NYCHA’s Olatoye pushing for culture change in ‘devalued’ housing agency

Shola Olatoye is pushing to alter the work culture inside the nation’s largest public housing landlord.

The chair and CEO of the New York City Housing Authority has been given the task of turning around what she calls a “devalued” city agency.

To find answers, she started with her department’s 11,000 workers, finding solutions to issues as inconsequential as reducing paper use.

“It’s hard. There are a lot of folks who don’t want things to change,” she said. “Any CEO would tell you that culture is the hardest thing to change. Weʼre pushing at all fronts; on the fiscal side of our portfolio and on the human capital side.”

For the duration of her tenure, Olatoye’s agency has been in rehabilitation mode.
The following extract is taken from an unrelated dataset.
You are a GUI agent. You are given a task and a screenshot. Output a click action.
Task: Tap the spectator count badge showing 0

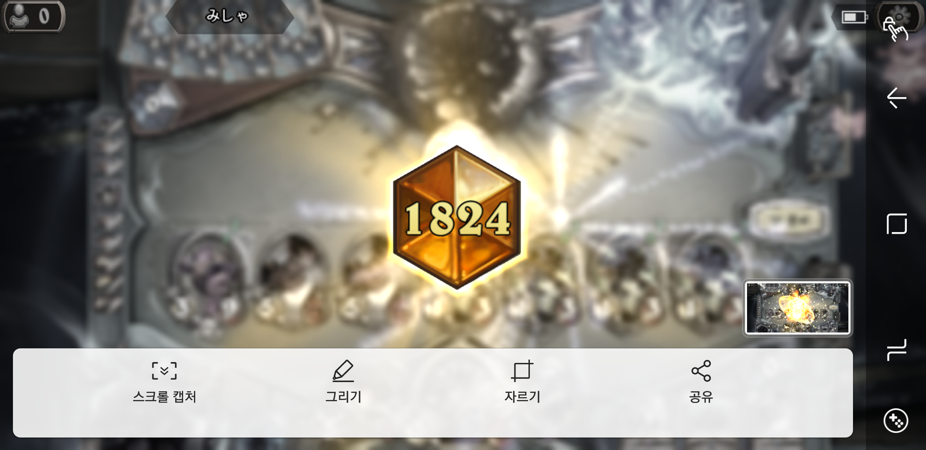click(x=33, y=16)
This meant that aside from pushing forward the city’s ambitious 10-year public housing plan, she’s also had to be both a cheerleader and a guide to her staff.

“We are immersed in a major turnaround effort of an organization that has been disinvested and devalued for over 30 years. Any time you come into an organization like that, there is a tremendous amount of organizational paralysis and low morale,” she said.

Their mission is clear enough. The living conditions at NYCHA apartments has been subject to scrutiny for years. A 2016 survey from the city comptroller’s office described housing conditions at NYCHA buildings as a “tenant’s nightmare,” with many units having cracked walls, moldy floors and peeling paint.

Meanwhile, the US Department of Housing and Urban Development gave NYCHA buildings an average inspection score of 73.5, below the national average of 86.7.

Olatoye, who was named to her post three years ago, was frank about the difficulties that NYCHA faced, saying that her first task on the job was steering the agency away from financial ruin.

“We were in a financial crisis. We operate on a 12-month calendar fiscal year. I came in March and we already had a $75 million deficit. So the immediate challenge was, how do we settle the bill? What is a short-term financial fix so that we can literally pay our bills?” she said.

New York City public housing gained a reprieve through NextGeneration NYCHA, which increased funding through efficiency and cost savings. Olatoye was quick to enumerate the program’s achievements.

“We’ve reduced the time it takes for basic maintenance to five days. It was over 50 days when I started. We have scored $1.3 billion in new city capital dollars. We’ve prepared, now for two years in a row, state funding for the New York City Housing Authority, which hasn’t happened since 1998. We have accepted almost 6,000 residents. We have a robust development pipeline. We’ve trained and retrained over 32,000 new staff members in the ways of modern property management. We have armed our men and women in the field with technology so weʼre not carrying paper around. Even with all that progress, we’ve balanced our books for two years in a row,” she said.

However, Olatoye’s agency is not yet done dodging existential threats. She pointed to the Trump administration’s 2018 federal budget proposal, which aims to cut funding to an agency that already has a $17 billion capital backlog.

“The president’s budget is an assault on so many things that work for healthy communities and vibrant cities. Public housing is one of them,” she said. “We’re looking at about $100 to $150 million operating dollars that are gone from our budget. It’s already not enough.”

It’s possible that Olatoye only has a few months left to bend the rules of math, with Mayor Bill de Blasio facing re-election. NYCHA has already gotten its first funding cut this year. Last March, the Trump administration reduced the agency’s federal aid by $35 million. The HUD also earlier announced plans to cut NYCHA’s funding by five percent.